Published Date : Apr 11, 2018
Engineers from the University of California San Diego have discovered an ultra-low power and tiny chip that can be implanted just beneath under the skin’s surface to gain long-term and continuous alcohol monitoring. The chip is wirelessly powered with the help of a wearable device such as a patch. The aim of the researchers behind this invention is the development of an easy to use, routine device for monitoring alcohol uptake for patients undergoing substance abuse treatments.
The tiny, injectable biosensor could help overcome the many limitations of conventional tools for routine monitoring of alcohol levels in blood. Devices such as Breathalyzers, for instance, are clunky, require initiation from the user’s end, and are not accurate. While blood test is the most accurate, it has to be undertaken by trained technicians. There have been some innovative products in the area of late, including the tattoo-based sensors. However, these alcohol sensors, which can be worn like a tattoo on the skin, are only for single time use and can be easily removed.

Dataset content>

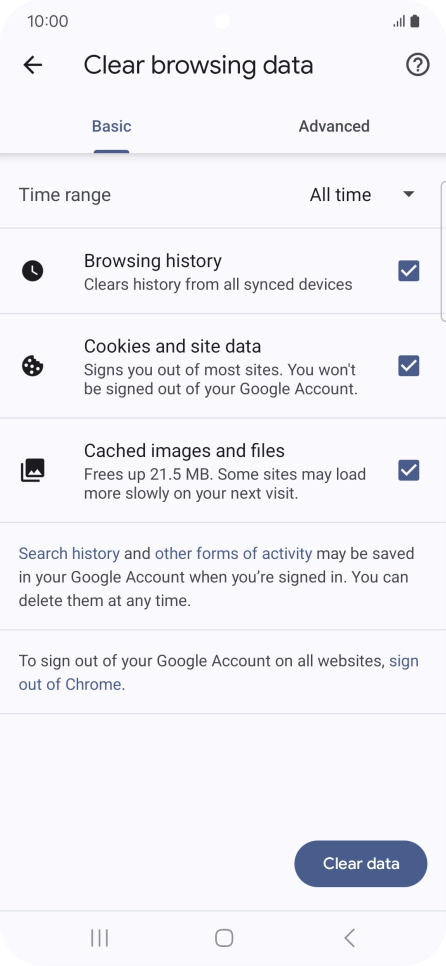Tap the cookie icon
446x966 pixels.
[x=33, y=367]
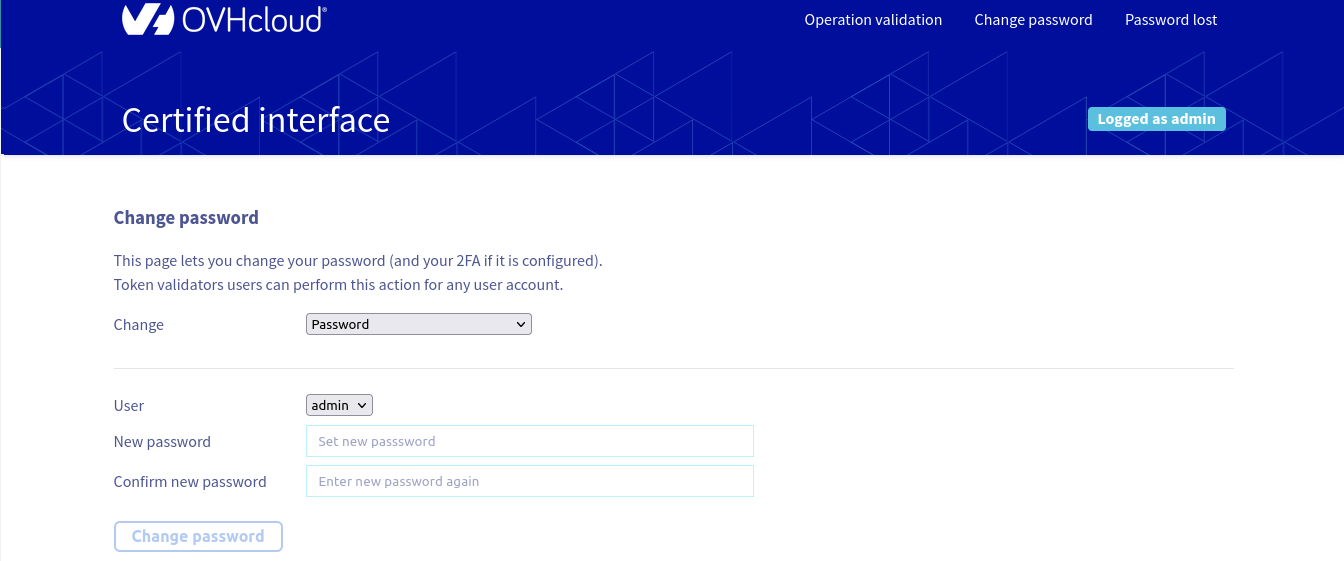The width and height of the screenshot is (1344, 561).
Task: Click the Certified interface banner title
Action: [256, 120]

Actions to take>
1. Can you update the part of the article on the implantable alcohol-monitoring chip that opens with the words containing "Published Date : Apr" and closes with "substance abuse treatments.", putting "smartwatch" in place of "patch"?
2. Answer these questions about the article on the implantable alcohol-monitoring chip:
(a) Which university are the engineers from?
(b) How is the chip powered?
(c) Who has to carry out a blood test?
3. Can you continue the article on the implantable alcohol-monitoring chip from where it stops?

Exercise responses>
1.
Published Date : Apr 11, 2018
Engineers from the University of California San Diego have discovered an ultra-low power and tiny chip that can be implanted just beneath under the skin’s surface to gain long-term and continuous alcohol monitoring. The chip is wirelessly powered with the help of a wearable device such as a smartwatch. The aim of the researchers behind this invention is the development of an easy to use, routine device for monitoring alcohol uptake for patients undergoing substance abuse treatments.

2.
(a) The University of California San Diego.
(b) Wirelessly, with the help of a wearable device such as a patch.
(c) Trained technicians.

3.
Thus an injectable biosensor, which can be administered to patients without having to undertake a surgery, could allow patients to more easily follow a prescribed monitoring course for longer durations of time. The tiny biosensor chip measures only about one cubic millimeter and can be injected in the interstitial fluid under the skin.
The chip contains a sensor that is coated with alcohol oxidase, which is an enzyme that reacts with alcohol and generates a byproduct that can be easily detected electrochemically. The signals are then transmitted to a wearable device wirelessly, which also power the chip. The chip also contains two more sensors to measure pH levels and background signals.